Priest also has details on Tiger Woods’ court response to ex-girlfriend Erica Herman’s claims.
LIV announced a combine contest via Twitter only to delete the reveal, writes Alex Myers.
Phil Mickelson is reminding folks on Twitter he hasn’t blocked of a proposal he brought to the Tour, reported on in October 2021 by Mark Cannizzaro.
Politico’s Michael Schaffer considers Saudi Arabia’s blunders in using golf as part of its Kingdom rebrand, including the possibility its players might have to register as foreign agents.

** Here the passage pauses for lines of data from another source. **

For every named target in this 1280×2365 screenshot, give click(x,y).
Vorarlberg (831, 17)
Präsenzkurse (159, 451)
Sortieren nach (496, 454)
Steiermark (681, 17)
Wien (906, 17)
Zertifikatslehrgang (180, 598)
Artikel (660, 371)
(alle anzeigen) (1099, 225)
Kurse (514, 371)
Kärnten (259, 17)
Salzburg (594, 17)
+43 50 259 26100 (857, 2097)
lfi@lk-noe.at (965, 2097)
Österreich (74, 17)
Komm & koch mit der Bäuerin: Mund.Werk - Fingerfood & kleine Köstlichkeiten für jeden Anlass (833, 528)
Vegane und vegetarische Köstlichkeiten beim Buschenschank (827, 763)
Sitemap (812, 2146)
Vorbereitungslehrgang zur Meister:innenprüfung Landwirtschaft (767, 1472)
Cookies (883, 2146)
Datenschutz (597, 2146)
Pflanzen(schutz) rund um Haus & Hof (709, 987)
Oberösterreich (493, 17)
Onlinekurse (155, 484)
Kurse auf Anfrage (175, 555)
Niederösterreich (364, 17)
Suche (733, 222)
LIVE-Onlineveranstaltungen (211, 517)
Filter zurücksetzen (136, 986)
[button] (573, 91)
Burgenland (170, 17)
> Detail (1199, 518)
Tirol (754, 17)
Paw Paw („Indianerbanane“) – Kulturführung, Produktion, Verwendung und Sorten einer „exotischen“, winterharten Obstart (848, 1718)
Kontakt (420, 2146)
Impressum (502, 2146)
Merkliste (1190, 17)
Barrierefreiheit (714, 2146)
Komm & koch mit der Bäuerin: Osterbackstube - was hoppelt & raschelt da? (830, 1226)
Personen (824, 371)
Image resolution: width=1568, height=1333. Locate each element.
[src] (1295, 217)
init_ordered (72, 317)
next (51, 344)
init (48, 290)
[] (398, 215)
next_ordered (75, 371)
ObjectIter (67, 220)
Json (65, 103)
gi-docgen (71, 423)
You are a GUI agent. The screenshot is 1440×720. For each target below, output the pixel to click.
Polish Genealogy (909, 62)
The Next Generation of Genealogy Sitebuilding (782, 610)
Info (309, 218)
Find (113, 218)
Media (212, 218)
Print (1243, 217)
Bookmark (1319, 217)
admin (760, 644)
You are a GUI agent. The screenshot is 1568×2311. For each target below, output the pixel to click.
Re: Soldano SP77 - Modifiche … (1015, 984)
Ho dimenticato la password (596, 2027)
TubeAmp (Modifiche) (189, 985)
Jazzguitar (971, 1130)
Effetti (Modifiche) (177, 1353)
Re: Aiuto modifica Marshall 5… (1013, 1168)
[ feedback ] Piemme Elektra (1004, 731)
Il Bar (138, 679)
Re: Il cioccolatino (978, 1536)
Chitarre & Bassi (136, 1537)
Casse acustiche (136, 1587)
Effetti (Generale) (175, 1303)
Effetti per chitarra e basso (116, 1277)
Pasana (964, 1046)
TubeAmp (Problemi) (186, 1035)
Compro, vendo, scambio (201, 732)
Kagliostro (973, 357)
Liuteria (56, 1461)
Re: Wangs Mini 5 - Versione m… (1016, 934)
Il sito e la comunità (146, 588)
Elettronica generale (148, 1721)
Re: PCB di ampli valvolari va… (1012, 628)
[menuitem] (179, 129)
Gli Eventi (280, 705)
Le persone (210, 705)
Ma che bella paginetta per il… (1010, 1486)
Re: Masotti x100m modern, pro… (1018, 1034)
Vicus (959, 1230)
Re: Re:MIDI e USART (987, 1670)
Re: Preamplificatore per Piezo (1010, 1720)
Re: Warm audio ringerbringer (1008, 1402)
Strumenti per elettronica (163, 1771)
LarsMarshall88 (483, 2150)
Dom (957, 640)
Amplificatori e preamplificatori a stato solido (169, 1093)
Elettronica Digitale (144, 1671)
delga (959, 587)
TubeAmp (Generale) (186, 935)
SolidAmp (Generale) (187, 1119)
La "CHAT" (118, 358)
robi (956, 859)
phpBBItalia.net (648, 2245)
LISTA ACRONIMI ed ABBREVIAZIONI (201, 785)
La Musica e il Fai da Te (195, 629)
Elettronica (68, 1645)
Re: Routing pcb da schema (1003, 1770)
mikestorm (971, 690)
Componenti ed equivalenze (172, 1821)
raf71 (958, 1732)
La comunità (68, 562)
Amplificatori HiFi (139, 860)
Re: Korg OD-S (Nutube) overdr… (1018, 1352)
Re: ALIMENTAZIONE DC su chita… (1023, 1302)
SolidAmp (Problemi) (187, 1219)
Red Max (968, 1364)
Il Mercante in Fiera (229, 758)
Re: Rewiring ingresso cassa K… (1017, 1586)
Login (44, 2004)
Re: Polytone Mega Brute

That’s it folks. You might hear from me sooner if I can get a few things finished. I can’t promise a robust News & Notes this week because I’m hosting the 2023 Southern California Golf Hall of Fame ceremonies at Pacific Palms in the City of Industry. This reincarnation/merging of the Southern Cal PGA and SCGA HOF’s is kicking things off by inducting former USGA President Jim Vernon, amateur great Pearl Sinn and posthumously, Max Behr, Ralph Guhdahl, Gary Adams, Shirley Spork, Jimmy DeVoe and Gene Andrews. If you’re coming, say hi and remember, I’m primarily a newsletter writer who dabbles in golf architecture, television punditry and podcasting! Emceeing, not so much.
Have a great Monday,
Re: Scheffler - Do you think there is any hangover effect as defending champ, and especially a first time defending champ? I've got to imagine all of the pre-tournament hoopla/dinner hosting for the defending champ is a lot and a big distraction. If anyone can do it it's Scottie with his mentality, but there is a good reason Faldo is the only first time champ to ever defend.
I think what Rory is saying, and I've heard this from a PING rep. The longer you use a driver and even a fairway, the looser the face becomes and apparently more springy.